**PROBLEM REQUIREMENTS**
Filter the listing below, copying every line in which the word "Terms" appears.

**STORED DATA**
○ ○ ○ ○ ○

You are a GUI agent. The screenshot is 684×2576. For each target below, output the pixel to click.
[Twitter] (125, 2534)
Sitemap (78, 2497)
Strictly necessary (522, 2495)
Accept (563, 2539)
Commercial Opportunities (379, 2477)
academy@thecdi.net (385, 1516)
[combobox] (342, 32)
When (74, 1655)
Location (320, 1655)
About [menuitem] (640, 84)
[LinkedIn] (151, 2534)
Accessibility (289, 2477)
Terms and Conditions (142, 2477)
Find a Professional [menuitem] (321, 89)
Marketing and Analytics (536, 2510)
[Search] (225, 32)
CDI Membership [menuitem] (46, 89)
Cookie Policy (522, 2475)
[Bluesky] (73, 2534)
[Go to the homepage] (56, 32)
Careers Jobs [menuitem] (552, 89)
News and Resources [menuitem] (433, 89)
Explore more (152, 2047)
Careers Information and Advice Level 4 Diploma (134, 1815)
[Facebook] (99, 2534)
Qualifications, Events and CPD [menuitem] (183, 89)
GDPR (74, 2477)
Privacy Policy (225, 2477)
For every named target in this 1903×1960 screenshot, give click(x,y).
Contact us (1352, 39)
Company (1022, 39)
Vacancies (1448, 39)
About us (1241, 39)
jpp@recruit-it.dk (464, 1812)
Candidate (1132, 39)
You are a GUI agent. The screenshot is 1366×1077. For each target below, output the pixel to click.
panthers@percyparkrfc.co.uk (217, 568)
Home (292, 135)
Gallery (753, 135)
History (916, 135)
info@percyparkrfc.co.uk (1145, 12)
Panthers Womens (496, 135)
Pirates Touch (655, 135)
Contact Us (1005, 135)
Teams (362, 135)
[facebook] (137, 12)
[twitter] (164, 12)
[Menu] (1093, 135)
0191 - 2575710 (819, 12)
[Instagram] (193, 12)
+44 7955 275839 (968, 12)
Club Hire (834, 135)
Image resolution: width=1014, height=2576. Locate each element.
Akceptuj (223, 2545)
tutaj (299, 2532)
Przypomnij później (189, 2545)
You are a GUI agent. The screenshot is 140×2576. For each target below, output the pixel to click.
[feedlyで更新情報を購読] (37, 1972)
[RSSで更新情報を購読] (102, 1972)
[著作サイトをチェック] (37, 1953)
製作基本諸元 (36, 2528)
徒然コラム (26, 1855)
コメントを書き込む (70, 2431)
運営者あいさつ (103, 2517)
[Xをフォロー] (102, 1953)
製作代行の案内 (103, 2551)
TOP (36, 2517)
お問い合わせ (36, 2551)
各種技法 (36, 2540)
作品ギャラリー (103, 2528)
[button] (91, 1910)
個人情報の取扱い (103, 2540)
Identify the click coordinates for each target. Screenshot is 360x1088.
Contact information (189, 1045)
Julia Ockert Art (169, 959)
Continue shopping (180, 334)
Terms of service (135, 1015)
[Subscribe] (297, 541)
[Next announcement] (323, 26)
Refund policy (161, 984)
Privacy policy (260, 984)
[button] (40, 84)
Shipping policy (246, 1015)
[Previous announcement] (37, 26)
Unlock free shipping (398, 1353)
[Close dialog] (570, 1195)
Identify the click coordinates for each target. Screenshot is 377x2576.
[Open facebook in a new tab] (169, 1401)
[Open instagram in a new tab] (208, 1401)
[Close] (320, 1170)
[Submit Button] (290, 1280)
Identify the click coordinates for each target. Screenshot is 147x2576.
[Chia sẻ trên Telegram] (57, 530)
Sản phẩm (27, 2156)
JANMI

○ ○ ○ ○ ○

**ANSWER BOX**
Terms and Conditions (142, 2477)
Terms of service (135, 1015)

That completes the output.